抜粋本文 >>
----------------
よしの法律事務所コラム

2018.03.30更新

東京電力の福島第一原子力発電所の事故に対する損害賠償請求の集団訴訟に関する判決になります。国の責任を追及する集団訴訟としては、前橋地裁、千葉地裁、福島地裁、この判決の前日の京都地裁に続く5件目の判決です。
判決は、文部科学省のもとに置かれた地震調査研究推進本部地震調査委員会が平成14年7月31日「三陸沖から房総沖にかけての地震活動の長期評価について」と題する評価結果(本件長期評価)を公表したことなどをふまえて、東京電力と国の両方について、平成14年中に、本件長期評価から想定される津波について予見する義務があったと判断して、東京電力と国の両方に事故の責任を認めました。
そして、「対外的な賠償責任の面では、被告国の立場が補充的であることを根拠に責任を制限すべきでない」とも判断して、国の責任を制限することも認めず、全額の賠償責任を認めました(前掲の京都地裁も同様)。

http://genpatsu-shutoken.com/blog/archives/687
福島第一原発事故に関して、国が責任を負うという判断の流れが定着してきたように思います。

弁護士吉野隆二郎

福岡市博多区博多駅前2-10-12-208

投稿者: よしの法律事務所

2018.03.23更新

東京電力の福島第一原子力発電所の事故に対する損害賠償請求の集団訴訟に関する判決になります。国の責任を追及する集団訴訟としては、前橋地裁、千葉地裁、福島地裁に続く4件目の判決です。
----------------
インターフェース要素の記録
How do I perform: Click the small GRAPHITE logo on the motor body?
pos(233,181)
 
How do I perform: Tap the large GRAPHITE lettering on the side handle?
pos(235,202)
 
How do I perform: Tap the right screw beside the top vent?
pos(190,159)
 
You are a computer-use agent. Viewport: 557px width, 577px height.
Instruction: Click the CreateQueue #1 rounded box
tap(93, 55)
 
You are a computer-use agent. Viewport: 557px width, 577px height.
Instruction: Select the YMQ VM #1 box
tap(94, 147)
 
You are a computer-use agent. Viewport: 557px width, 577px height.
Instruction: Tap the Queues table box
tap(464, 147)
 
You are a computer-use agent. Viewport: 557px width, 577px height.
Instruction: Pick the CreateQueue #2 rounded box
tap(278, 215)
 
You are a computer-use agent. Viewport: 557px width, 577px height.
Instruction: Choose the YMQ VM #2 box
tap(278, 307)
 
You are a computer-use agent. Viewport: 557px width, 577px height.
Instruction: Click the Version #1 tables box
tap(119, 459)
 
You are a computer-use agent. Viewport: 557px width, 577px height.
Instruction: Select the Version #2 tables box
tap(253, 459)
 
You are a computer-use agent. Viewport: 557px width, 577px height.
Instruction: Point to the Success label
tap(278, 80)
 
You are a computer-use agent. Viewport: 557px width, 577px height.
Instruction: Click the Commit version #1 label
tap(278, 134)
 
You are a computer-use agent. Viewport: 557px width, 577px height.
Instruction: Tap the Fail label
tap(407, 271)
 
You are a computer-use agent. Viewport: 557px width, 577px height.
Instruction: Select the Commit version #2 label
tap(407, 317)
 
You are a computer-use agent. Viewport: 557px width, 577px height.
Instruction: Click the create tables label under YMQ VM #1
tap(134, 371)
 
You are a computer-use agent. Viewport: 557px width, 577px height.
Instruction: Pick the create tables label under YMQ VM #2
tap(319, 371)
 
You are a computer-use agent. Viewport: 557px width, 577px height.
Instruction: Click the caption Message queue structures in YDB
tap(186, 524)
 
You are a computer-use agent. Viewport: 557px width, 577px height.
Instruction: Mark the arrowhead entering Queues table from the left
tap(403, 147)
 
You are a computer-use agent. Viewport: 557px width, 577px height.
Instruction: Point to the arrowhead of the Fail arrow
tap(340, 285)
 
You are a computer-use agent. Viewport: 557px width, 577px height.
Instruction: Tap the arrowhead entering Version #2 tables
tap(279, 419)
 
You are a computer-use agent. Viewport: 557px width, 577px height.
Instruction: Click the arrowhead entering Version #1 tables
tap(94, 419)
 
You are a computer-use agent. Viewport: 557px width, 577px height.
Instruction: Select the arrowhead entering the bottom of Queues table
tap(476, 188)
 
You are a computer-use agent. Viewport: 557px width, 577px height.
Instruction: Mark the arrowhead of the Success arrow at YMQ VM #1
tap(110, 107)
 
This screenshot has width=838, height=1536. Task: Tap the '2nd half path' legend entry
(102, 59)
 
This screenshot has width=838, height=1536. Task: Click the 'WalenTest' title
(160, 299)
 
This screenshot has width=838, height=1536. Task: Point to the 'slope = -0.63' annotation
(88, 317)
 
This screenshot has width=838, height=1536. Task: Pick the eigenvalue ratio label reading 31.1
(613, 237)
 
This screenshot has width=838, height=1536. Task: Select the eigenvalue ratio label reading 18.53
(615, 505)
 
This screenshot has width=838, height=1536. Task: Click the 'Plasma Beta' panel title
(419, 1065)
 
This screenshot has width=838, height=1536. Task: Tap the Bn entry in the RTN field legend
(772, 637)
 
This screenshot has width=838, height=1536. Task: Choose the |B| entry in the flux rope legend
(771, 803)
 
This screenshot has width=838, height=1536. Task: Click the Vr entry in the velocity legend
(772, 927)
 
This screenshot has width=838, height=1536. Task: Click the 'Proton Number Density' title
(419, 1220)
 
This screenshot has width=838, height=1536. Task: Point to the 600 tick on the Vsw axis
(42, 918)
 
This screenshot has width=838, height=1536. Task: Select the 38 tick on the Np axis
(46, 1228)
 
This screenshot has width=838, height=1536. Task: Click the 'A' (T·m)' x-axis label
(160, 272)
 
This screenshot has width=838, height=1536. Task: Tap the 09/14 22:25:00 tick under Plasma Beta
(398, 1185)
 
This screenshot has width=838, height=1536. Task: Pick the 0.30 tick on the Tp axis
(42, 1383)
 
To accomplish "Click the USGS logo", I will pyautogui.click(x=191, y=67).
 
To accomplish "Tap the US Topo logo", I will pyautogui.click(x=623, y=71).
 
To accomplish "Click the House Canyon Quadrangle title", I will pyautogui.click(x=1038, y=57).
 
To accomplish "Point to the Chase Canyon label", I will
----------------
以下の課題 >>
[a] エントリの冒頭の行から「tap(278, 307)」を含む行までを、その行も含めてMarkdownの表に書き直すこと。列名は「番号」と「エントリ」とし、番号には行番号、エントリには各行を入れ、空行は除くこと。
[b] 福島第一原発事故の集団訴訟を扱うコラムを、示された最後の文の後から書き継ぐこと。

解答一覧 >>
[a]
| 番号 | エントリ |
|---|---|
| 1 | How do I perform: Click the small GRAPHITE logo on the motor body? |
| 2 | pos(233,181) |
| 3 | How do I perform: Tap the large GRAPHITE lettering on the side handle? |
| 4 | pos(235,202) |
| 5 | How do I perform: Tap the right screw beside the top vent? |
| 6 | pos(190,159) |
| 7 | You are a computer-use agent. Viewport: 557px width, 577px height. |
| 8 | Instruction: Click the CreateQueue #1 rounded box |
| 9 | tap(93, 55) |
| 10 | You are a computer-use agent. Viewport: 557px width, 577px height. |
| 11 | Instruction: Select the YMQ VM #1 box |
| 12 | tap(94, 147) |
| 13 | You are a computer-use agent. Viewport: 557px width, 577px height. |
| 14 | Instruction: Tap the Queues table box |
| 15 | tap(464, 147) |
| 16 | You are a computer-use agent. Viewport: 557px width, 577px height. |
| 17 | Instruction: Pick the CreateQueue #2 rounded box |
| 18 | tap(278, 215) |
| 19 | You are a computer-use agent. Viewport: 557px width, 577px height. |
| 20 | Instruction: Choose the YMQ VM #2 box |
| 21 | tap(278, 307) |

[b]
判決では「津波到来の危険が間近に迫っているというような緊急状態ではなかったとはいえ、①地震や津波の経験やそれへの被告国の対応等を通して、防災意識が高まってきた中で、被告国の機関である地震対策本部が、防災対策のためにとりまとめた公式的見解である長期評価の見解によれば、津波到来の危険をある程度具体的に予見することは十分可能であったこと、②原子炉施設は高度な安全性が要求されていること、③予見の内容が自然科学的知見を要するもので、その性質上確実な予測まで期待できないこと、④原子力災害は一旦起きれば取り返しがつかない重大な被害を生じ得ること、⑤権限行使にあたっては被告東電の不利益を考える必要があるものの、権限行使は困難ではなかったこと、⑥被害の防止の措置は一般人ではなしえず、経済産業大臣の権限行使によってしかなし得ないこと、⑦施設周辺の住民を中心とした生命、身体、財産等の具体的利益を保護する電気事業法及び炉規法の各趣旨などによると、どれほど遅くとも、平成18年末時点においては、経済産業大臣は権限行使をすべきであり、そうすれば本件事故を回避できた可能性は高いといえる」と判断して国の責任を認めました。
「原子力災害は一旦起きれば取り返しがつかない重大な被害を生じ得る」ということを正面から受け止めて、国の責任を認めたことは十分に評価できる内容だと思います。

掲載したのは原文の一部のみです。